# Italy - Hints & Tips



## mtravel (May 5, 2019)

Italy: wonderful land, from borders to Sicily.
Big and small towns, each of them plenty of history lasting from Celtic establishments to Etruscan culture, through Roman empire and middle age to Renaissance, etcetera.
Arts, architecture, cathedrals, museums, fine articraft.
Not to mention beaches and an unbeatable sea, especially in the south of the country.
Last but not least best food and good wine (much better than french one, :laugh.

Many Italian motorhomers spend their holidays in the UK. Why so few english over here ? :frown2:
Let me provide some hints and tips.

How to get there ?

First of all few words about distance.
Milan, first big town after Swiss-Italy border is less than 700 miles away from Dover/Calais.
Not a small distance but less than you might think.
Quiet driving, from Calais it takes less than one day and an half.

Many are the routes that can be followed from the United Kingdom to Italy, the easiest is through Swiss (Basel, Luzern, Gotthard tunnel, Lugano lake, Chiasso border).

Assuming this choice:
Limits and distances are now in chilometers. If you have a satnav, switch it from miles to them.
First of all you will have to cross France (_motorways have blue signs_).
French motorways are usually very expensive but some of them are free.
You can stay on a free motorway if you follow the Calais-Lille-Namur(B)-Luxembourg(L)-Metz route.
_Note: While crossing Luxembourg, refill the tank, cheaper prices in Europe._
At Metz leave the motorway and on normal roads go to Saverne and from there to Strasbourg.
From Strasbourg to Basel (Bâle in French) the highway is again free.
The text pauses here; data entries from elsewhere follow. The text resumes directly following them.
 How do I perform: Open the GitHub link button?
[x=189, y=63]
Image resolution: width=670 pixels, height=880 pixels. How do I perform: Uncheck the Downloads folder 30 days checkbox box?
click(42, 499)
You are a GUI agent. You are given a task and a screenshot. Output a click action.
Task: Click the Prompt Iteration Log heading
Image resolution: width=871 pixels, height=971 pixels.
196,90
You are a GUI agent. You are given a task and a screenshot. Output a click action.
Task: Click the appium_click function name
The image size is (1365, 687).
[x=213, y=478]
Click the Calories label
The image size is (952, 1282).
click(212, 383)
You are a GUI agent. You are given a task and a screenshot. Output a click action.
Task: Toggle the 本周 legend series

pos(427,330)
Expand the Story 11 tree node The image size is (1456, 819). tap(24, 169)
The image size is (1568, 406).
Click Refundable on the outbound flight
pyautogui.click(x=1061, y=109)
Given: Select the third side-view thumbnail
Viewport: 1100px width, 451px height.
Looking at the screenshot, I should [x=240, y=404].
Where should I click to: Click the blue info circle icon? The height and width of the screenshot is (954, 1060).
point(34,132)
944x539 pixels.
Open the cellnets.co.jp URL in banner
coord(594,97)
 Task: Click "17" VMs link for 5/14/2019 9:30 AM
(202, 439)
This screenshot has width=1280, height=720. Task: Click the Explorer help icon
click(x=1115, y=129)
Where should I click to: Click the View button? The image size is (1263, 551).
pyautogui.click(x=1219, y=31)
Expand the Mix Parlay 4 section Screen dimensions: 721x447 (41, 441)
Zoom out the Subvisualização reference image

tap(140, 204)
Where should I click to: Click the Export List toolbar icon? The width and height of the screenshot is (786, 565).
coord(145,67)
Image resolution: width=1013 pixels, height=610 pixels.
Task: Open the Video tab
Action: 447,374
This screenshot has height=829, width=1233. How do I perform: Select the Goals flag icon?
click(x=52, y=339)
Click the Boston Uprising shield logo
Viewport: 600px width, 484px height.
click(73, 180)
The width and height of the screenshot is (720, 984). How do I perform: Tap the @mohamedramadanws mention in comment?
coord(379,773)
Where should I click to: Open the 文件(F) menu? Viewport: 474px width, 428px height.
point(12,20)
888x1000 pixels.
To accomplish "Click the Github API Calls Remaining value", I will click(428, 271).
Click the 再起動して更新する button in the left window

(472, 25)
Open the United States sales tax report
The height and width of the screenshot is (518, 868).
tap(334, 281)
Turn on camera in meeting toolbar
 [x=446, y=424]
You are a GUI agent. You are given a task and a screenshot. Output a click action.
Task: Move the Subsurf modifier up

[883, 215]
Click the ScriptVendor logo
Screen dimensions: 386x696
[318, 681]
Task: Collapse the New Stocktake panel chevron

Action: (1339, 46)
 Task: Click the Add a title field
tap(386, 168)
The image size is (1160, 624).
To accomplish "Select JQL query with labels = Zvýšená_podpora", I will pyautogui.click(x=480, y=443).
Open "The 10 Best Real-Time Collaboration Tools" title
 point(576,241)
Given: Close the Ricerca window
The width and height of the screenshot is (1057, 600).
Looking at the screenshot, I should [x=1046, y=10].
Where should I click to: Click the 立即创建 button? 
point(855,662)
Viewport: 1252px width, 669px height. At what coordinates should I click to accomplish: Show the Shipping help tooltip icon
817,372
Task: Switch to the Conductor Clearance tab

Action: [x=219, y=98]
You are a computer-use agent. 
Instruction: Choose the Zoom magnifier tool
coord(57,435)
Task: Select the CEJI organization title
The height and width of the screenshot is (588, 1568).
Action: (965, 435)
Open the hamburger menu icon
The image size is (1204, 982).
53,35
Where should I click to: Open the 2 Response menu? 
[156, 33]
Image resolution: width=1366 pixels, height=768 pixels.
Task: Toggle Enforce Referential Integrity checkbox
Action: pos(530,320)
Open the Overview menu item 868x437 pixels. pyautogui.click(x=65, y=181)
Swiss (_*like in Italy* normal roads have blue signs, motorway green_):
- Is your motorhome under 3.5 tons?
At the customs buy the "vignette" (it lasts until January 31 of the following year).
- Is your motorhome over 3.5 tons?
At the customs, buy the annual multi-passage ticket.
Speed limit on motorways: 120km/h.
Turn on lights even during the day.

Left Swiss at Chiasso border you are in Italy where motorways (with few exceptions in the south) are toll roads.
You can pay by cash or credit card.
The most part of toll gates have lanes with an operator at least.
On top of gates an easy to understand sign shows which lanes have it and which don't (only automatic payment).
_*DON'T USE* yellow lanes_, they are _ONLY for electronic TAG owners_.
_Note: You could buy one valid for motorways in Italy, France, Spain and Portugal but I would avoid to talk here about it._

Speed limit on motorways: 130km/h.
On motorways with more than two lanes per carriageway, vehicles over 7 meters in length cannot run in the leftmost lane.
On motorways and roads with barriers (concrete or rails) between carriageways turn lights on even during the day.
TUTOR: It's a system to measure and fine speeding.
Not just actual speed but its average between gates too.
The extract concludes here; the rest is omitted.